— Activity —
Each line of the records that holds the word "link" should be copied out.

::: Supplied data :::

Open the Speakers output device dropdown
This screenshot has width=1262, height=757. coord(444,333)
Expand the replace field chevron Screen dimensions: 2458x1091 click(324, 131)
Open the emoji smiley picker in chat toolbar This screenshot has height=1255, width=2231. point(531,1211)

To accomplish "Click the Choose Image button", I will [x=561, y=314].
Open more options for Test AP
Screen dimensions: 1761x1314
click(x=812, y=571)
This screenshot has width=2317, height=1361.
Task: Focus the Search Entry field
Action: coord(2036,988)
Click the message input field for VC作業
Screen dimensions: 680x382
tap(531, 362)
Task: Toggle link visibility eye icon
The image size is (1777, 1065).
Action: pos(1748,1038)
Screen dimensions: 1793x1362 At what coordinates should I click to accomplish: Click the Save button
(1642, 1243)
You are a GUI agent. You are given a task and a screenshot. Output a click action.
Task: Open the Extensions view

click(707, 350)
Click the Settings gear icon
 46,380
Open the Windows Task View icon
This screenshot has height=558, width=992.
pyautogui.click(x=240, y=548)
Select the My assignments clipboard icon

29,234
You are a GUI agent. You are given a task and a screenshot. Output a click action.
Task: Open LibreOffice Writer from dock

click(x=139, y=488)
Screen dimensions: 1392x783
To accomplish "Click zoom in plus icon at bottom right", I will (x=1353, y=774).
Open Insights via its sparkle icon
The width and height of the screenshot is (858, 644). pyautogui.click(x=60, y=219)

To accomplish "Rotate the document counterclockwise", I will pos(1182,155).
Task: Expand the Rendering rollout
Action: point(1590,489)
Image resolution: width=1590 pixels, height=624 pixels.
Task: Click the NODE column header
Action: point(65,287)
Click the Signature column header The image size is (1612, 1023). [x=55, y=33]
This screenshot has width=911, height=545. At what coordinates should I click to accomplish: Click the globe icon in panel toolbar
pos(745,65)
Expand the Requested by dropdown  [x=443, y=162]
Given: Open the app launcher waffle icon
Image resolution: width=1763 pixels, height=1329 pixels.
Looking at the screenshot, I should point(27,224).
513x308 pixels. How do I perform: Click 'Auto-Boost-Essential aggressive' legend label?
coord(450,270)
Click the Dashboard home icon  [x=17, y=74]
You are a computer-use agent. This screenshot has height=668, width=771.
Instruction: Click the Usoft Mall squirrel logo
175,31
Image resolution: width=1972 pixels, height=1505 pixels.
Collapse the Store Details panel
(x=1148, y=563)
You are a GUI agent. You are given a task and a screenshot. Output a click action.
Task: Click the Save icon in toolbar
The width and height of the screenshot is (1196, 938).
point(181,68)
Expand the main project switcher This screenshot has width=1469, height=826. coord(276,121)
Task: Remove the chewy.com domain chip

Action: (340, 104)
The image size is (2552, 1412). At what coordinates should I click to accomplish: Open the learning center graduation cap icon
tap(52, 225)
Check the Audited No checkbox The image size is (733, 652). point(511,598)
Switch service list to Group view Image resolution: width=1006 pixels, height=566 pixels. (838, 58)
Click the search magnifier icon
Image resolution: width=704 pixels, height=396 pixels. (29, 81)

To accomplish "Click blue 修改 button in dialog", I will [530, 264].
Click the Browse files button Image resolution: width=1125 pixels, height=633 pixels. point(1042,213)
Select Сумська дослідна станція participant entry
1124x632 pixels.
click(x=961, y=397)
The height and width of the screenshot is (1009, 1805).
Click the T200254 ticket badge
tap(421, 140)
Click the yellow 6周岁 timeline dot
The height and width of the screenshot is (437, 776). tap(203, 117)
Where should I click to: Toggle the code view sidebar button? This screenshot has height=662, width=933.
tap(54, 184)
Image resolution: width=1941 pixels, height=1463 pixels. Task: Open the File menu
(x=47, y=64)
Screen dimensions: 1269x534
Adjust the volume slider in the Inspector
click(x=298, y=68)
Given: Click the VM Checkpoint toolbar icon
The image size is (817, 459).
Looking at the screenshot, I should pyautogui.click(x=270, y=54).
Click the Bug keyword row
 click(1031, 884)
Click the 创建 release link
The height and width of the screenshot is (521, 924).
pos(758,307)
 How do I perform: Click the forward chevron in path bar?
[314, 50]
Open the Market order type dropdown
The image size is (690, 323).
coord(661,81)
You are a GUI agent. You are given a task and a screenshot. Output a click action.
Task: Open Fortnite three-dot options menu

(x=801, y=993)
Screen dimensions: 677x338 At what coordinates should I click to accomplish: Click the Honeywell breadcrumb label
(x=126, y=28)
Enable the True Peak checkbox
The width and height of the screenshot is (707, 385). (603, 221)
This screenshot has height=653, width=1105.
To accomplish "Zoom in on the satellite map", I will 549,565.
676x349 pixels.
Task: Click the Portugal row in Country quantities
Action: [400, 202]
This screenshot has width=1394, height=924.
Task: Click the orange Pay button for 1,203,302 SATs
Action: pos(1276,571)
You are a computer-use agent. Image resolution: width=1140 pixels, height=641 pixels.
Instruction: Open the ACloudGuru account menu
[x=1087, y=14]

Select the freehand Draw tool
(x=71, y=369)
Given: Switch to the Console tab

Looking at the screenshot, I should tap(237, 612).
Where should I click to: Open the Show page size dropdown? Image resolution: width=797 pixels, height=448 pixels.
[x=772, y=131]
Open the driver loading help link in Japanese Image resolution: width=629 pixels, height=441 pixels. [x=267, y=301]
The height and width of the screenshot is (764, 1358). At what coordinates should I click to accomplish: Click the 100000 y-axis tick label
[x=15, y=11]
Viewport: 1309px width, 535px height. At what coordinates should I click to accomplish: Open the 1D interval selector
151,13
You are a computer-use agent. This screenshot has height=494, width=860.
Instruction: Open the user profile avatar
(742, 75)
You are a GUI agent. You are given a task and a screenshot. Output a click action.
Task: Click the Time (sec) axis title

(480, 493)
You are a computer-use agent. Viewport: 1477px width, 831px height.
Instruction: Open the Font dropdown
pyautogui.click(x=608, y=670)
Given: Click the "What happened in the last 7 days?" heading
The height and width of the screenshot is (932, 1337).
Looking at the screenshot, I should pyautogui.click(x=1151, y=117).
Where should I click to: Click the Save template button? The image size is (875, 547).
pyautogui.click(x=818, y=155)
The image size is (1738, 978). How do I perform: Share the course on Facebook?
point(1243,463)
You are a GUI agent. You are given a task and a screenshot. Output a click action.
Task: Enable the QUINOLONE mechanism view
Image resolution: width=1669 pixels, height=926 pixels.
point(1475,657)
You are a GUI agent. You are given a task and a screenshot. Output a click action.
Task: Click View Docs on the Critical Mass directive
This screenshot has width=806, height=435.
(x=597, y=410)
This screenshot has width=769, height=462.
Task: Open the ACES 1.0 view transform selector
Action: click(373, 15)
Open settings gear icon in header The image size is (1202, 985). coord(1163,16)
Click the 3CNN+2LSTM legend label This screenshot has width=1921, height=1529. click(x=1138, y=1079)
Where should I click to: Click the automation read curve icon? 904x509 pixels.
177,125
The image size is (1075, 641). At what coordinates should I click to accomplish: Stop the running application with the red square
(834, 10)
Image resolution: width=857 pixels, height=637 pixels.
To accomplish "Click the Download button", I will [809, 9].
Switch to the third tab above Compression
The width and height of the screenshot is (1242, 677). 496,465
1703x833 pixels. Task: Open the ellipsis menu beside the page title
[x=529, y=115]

:::

— Written reply —
Task: Toggle link visibility eye icon
Click the 创建 release link
Open the driver loading help link in Japanese Image resolution: width=629 pixels, height=441 pixels. [x=267, y=301]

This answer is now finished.